All lines up to and including the one that contains "Click '3815445 MB" are to be transcribed exactly, starting from the first line of the records.

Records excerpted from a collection
━━━━━━━━
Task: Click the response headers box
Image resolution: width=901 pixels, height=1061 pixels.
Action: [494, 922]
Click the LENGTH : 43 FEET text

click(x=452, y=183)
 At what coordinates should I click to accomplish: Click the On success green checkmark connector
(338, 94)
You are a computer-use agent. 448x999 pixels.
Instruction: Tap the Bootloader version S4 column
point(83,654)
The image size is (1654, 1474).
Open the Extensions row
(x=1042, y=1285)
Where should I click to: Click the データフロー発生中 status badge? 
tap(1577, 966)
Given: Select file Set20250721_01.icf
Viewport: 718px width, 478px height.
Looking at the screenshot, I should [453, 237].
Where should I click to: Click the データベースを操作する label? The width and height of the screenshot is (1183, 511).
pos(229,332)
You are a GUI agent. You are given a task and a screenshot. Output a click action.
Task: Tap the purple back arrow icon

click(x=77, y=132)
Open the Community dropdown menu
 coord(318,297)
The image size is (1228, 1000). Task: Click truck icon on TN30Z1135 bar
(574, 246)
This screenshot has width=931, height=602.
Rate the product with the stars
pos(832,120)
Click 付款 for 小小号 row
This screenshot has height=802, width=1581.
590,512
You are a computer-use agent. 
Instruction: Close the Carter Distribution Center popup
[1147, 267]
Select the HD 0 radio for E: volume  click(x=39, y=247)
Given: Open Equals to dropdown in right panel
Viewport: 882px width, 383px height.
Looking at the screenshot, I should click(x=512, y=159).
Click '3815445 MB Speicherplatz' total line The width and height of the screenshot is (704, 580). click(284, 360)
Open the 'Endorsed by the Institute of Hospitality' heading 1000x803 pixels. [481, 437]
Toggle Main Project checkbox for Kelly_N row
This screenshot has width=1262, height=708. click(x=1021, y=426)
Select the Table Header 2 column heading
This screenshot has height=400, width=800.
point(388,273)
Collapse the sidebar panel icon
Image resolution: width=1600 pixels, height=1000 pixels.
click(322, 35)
━━━━━━━━
Answer
Task: Click the response headers box
Image resolution: width=901 pixels, height=1061 pixels.
Action: [494, 922]
Click the LENGTH : 43 FEET text

click(x=452, y=183)
 At what coordinates should I click to accomplish: Click the On success green checkmark connector
(338, 94)
You are a computer-use agent. 448x999 pixels.
Instruction: Tap the Bootloader version S4 column
point(83,654)
The image size is (1654, 1474).
Open the Extensions row
(x=1042, y=1285)
Where should I click to: Click the データフロー発生中 status badge? 
tap(1577, 966)
Given: Select file Set20250721_01.icf
Viewport: 718px width, 478px height.
Looking at the screenshot, I should [453, 237].
Where should I click to: Click the データベースを操作する label? The width and height of the screenshot is (1183, 511).
pos(229,332)
You are a GUI agent. You are given a task and a screenshot. Output a click action.
Task: Tap the purple back arrow icon

click(x=77, y=132)
Open the Community dropdown menu
 coord(318,297)
The image size is (1228, 1000). Task: Click truck icon on TN30Z1135 bar
(574, 246)
This screenshot has width=931, height=602.
Rate the product with the stars
pos(832,120)
Click 付款 for 小小号 row
This screenshot has height=802, width=1581.
590,512
You are a computer-use agent. 
Instruction: Close the Carter Distribution Center popup
[1147, 267]
Select the HD 0 radio for E: volume  click(x=39, y=247)
Given: Open Equals to dropdown in right panel
Viewport: 882px width, 383px height.
Looking at the screenshot, I should click(x=512, y=159).
Click '3815445 MB Speicherplatz' total line The width and height of the screenshot is (704, 580). click(284, 360)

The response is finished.